In feite zou er een soort mengsel van lokale en top-down controle aan het werk kunnen zijn. Het beste experimentele onderzoek dat ik ken over dit onderwerp komt uit het lab van neurobioloog Binyamin Hochner van de Hebreeuwse Universiteit van Jeruzalem. In 2011 voerden onderzoekers Tamar Gutnick en Ruth Byrne, samen met Hochner en Kuba, een zeer slim experiment uit om te testen of een octopus kon leren om één arm langs een doolhofachtig pad naar een specifieke plaats te leiden om voedsel te verkrijgen. De taak was zo opgezet dat de eigen chemische sensoren van de arm niet zouden volstaan om hem naar het voedsel te leiden; de arm zou op een bepaald punt het water moeten verlaten om de doellocatie te bereiken. Maar de wanden van het doolhof waren doorzichtig, zodat de doellocatie kon worden gezien. De octopus zou de arm met zijn ogen door het doolhof moeten leiden.
Het duurde lang voordat de octopussen dit hadden geleerd, maar uiteindelijk slaagden bijna alle geteste dieren erin. De ogen kunnen de armen leiden. Tegelijkertijd wordt in het artikel opgemerkt dat wanneer octopussen deze taak goed uitvoeren, de arm die het voedsel vindt zijn eigen lokale verkenning lijkt uit te voeren terwijl hij gaat, kruipt en rondvoelt. Het lijkt er dus op dat twee vormen van controle samen werken: er is een centrale controle van het totale pad van de arm, via de ogen, gecombineerd met een fijnafstemming van de zoektocht door de arm zelf.
Gemeenschappelijke grond
Ondanks hun vele verschillen vertonen koppotigen een aantal opvallende overeenkomsten met gewervelde dieren. Zo hebben gewervelde dieren en koppotigen afzonderlijk “camera”-ogen ontwikkeld, met een lens die een beeld op een netvlies scherpstelt. Het vermogen tot verschillende soorten leren wordt ook aan beide zijden waargenomen. Leren door op beloning en straf te letten, door na te gaan wat werkt en wat niet werkt, schijnt onafhankelijk van elkaar verschillende malen in de evolutie te zijn uitgevonden. Als het al aanwezig was in de gemeenschappelijke voorouder van mens en octopus, dan is het in elk van beide lijnen sterk ontwikkeld.
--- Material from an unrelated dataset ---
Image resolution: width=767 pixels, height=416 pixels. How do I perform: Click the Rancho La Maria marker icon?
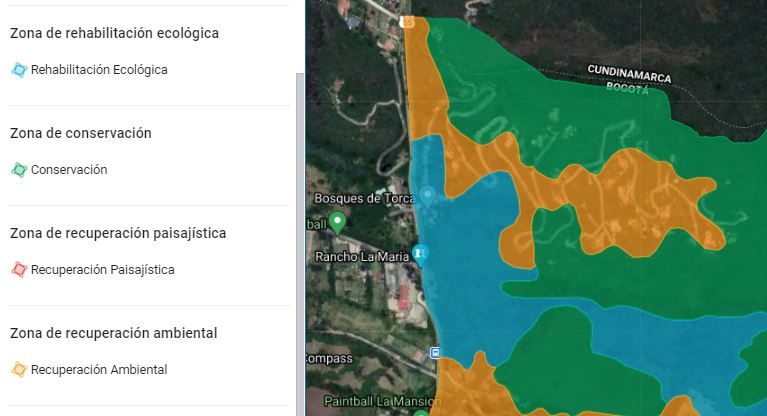[x=421, y=256]
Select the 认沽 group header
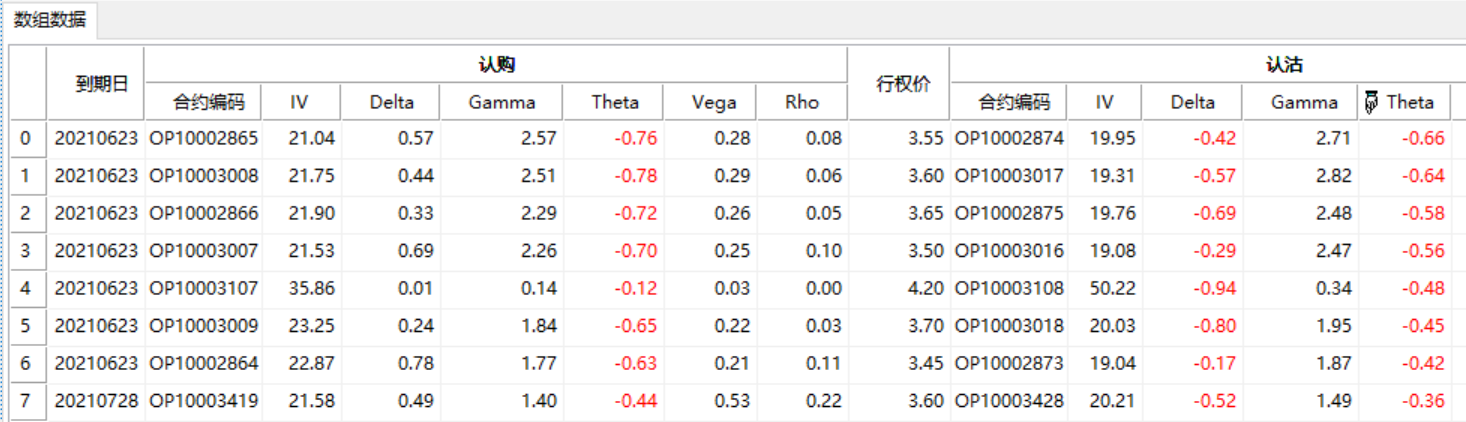The width and height of the screenshot is (1466, 422). coord(1284,65)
Er zijn ook subtielere psychologische overeenkomsten. Onderzoek wijst uit dat octopussen, net als wij, een duidelijk korte- en langetermijngeheugen lijken te hebben. Ze lijken iets van slaap te hebben. En een studie uit 2012 onder leiding van Jean G. Boal van de Millersville Universiteit in Pennsylvania ontdekte dat inktvissen een vorm van rapid eye movement (REM) slaap lijken te hebben, vergelijkbaar met de slaap waarin wij dromen. (Het is nog onduidelijk of octopussen deze REM-achtige slaap ook hebben.) Andere overeenkomsten zijn nog abstracter, zoals het herkennen van individuele mensen. Dit vermogen is zinvol als een dier sociaal of monogaam is, maar octopussen zijn niet monogaam, hebben een lukraak seksleven en lijken niet erg sociaal te zijn.
Hoe dan ook, er is hier een les te leren over de manieren waarop slimme dieren omgaan met de spullen van hun wereld. Ze verdelen het in objecten die kunnen worden onthouden en geïdentificeerd, ondanks veranderingen in de manier waarop die objecten zich presenteren. Ook dit is een opvallend kenmerk van de octopus geest – opvallend in zijn vertrouwdheid en gelijkenis met hoe wij tweebenige types onze wereld begrijpen.